=== Assignment ===
With both ends included, repeat exactly the lines of the entries below from the one containing "Screen dimensions: 567x326" down to the one containing "This screenshot has height=371, width=517.", and no others.

....

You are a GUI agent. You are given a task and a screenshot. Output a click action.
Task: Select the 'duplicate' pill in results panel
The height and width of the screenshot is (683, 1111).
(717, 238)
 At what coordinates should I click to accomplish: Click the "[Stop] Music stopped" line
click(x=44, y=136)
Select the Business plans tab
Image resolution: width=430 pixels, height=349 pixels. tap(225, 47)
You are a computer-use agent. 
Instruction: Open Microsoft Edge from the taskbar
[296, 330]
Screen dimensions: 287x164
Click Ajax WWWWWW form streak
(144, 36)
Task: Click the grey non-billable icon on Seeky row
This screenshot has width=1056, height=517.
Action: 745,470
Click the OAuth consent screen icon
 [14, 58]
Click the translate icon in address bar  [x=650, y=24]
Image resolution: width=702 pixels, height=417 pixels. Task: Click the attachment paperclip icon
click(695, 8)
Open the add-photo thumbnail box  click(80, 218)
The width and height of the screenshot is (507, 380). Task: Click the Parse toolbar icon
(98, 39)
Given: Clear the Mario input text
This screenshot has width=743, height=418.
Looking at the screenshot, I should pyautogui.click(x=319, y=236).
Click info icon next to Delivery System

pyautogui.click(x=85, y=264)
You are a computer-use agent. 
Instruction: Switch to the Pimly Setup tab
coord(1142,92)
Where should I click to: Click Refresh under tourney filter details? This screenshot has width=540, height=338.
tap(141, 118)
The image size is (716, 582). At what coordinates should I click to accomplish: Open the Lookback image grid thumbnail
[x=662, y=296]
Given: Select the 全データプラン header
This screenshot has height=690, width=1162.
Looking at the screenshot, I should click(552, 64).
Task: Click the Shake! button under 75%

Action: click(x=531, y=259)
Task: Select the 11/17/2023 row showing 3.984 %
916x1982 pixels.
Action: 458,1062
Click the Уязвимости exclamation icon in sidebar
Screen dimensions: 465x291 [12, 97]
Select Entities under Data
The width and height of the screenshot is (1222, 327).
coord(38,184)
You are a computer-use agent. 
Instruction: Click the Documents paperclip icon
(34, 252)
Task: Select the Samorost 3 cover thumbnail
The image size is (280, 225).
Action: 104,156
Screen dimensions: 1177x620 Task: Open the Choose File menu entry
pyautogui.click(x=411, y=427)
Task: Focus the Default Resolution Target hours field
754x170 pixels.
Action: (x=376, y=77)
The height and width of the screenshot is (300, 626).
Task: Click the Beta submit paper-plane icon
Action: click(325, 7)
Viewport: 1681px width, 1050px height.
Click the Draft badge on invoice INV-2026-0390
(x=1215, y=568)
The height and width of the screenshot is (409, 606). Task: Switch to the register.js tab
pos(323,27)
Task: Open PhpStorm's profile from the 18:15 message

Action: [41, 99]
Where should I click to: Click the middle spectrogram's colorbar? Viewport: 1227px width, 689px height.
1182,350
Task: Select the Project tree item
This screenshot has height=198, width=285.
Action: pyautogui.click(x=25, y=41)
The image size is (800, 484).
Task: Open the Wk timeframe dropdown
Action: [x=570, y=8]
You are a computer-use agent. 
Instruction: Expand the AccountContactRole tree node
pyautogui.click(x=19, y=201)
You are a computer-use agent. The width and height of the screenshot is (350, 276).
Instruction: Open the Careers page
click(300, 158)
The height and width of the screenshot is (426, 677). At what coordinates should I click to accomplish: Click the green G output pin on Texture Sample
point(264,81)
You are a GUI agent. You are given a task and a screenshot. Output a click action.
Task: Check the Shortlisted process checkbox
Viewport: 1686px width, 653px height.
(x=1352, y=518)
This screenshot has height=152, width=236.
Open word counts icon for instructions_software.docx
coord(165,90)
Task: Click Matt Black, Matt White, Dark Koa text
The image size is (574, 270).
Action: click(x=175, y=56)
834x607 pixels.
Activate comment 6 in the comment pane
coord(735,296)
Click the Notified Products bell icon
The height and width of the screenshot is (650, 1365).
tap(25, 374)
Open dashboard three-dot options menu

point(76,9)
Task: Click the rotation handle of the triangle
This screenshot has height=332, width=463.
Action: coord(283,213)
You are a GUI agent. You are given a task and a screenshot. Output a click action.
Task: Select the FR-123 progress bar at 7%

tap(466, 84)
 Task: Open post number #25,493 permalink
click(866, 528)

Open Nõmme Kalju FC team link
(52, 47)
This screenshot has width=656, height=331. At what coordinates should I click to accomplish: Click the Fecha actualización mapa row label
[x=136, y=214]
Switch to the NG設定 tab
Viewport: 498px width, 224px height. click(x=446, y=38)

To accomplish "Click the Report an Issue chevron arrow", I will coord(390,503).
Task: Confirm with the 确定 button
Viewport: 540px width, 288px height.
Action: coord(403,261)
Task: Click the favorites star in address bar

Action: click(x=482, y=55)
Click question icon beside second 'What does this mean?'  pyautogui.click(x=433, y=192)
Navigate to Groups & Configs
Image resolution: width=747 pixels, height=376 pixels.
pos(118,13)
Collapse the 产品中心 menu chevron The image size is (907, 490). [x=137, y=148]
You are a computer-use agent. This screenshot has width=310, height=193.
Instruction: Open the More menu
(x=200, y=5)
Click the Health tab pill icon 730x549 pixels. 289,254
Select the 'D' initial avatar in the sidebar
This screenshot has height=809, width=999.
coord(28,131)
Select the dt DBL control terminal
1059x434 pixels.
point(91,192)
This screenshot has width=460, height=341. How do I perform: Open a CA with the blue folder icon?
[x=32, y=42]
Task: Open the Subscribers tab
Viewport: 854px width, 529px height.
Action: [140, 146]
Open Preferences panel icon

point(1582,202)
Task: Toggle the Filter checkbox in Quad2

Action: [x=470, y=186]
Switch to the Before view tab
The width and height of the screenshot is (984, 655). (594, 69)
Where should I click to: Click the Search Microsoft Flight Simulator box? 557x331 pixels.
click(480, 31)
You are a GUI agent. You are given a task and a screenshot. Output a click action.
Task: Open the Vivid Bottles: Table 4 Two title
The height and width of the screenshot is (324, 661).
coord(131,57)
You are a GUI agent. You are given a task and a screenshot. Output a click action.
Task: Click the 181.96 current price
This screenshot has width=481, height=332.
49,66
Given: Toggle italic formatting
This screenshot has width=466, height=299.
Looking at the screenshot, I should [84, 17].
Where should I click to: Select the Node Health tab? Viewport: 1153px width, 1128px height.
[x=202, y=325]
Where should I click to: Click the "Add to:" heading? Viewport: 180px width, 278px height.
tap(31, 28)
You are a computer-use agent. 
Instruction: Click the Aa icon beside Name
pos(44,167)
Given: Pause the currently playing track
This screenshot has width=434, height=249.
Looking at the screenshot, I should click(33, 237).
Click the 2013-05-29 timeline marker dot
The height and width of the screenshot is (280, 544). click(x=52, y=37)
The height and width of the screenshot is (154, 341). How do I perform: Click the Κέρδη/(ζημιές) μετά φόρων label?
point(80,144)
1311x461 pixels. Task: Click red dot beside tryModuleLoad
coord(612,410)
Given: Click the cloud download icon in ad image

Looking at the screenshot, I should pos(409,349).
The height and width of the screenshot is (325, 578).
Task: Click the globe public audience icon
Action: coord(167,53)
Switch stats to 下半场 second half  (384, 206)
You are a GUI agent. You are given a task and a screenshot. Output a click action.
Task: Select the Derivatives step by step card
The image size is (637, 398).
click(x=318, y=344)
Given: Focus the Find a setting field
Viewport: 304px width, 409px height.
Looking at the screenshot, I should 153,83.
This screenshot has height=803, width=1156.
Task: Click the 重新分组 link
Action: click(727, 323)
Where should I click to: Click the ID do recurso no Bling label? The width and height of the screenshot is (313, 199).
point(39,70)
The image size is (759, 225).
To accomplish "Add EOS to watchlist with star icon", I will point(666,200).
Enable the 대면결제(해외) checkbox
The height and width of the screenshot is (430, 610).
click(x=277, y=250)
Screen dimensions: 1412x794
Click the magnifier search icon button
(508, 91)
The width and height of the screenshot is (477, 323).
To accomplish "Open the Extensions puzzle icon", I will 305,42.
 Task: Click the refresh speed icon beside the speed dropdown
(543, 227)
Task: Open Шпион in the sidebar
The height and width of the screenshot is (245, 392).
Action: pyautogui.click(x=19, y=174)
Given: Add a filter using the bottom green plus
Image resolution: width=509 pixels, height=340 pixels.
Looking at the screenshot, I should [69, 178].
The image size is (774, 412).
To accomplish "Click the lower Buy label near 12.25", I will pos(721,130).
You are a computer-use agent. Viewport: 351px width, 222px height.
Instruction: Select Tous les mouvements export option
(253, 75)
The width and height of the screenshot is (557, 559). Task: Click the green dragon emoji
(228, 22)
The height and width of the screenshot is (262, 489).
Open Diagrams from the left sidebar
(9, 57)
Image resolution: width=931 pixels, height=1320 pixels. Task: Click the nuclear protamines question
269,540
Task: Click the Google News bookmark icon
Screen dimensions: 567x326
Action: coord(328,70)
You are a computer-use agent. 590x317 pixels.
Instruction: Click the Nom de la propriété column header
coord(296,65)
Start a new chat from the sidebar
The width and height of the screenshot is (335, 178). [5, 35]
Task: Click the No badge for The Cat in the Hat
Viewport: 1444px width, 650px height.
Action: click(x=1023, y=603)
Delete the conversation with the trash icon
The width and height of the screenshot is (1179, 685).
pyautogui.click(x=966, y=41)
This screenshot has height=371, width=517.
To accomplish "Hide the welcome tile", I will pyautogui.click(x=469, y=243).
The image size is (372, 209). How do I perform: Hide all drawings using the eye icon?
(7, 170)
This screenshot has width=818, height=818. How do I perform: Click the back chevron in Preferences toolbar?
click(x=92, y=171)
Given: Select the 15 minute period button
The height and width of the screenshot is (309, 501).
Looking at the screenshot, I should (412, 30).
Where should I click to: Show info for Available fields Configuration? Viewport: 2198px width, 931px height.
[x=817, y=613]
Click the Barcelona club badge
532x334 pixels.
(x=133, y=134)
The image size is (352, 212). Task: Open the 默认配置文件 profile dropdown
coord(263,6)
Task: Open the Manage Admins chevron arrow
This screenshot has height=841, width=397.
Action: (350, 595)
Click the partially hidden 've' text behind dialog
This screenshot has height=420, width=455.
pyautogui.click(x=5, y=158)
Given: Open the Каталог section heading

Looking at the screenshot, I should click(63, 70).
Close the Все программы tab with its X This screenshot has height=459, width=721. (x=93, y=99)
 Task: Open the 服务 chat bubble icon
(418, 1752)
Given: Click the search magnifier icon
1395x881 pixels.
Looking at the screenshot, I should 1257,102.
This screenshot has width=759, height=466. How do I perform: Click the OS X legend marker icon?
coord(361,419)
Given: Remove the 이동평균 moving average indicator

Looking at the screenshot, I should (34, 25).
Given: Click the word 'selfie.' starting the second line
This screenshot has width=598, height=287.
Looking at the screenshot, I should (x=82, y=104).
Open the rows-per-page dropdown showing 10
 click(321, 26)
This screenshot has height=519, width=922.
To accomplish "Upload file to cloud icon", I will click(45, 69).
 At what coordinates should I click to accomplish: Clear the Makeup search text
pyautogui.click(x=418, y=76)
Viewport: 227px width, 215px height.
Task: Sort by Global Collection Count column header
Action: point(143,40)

....

=== Exercise solution ===
Screen dimensions: 567x326
Action: coord(328,70)
You are a computer-use agent. 590x317 pixels.
Instruction: Click the Nom de la propriété column header
coord(296,65)
Start a new chat from the sidebar
The width and height of the screenshot is (335, 178). [5, 35]
Task: Click the No badge for The Cat in the Hat
Viewport: 1444px width, 650px height.
Action: click(x=1023, y=603)
Delete the conversation with the trash icon
The width and height of the screenshot is (1179, 685).
pyautogui.click(x=966, y=41)
This screenshot has height=371, width=517.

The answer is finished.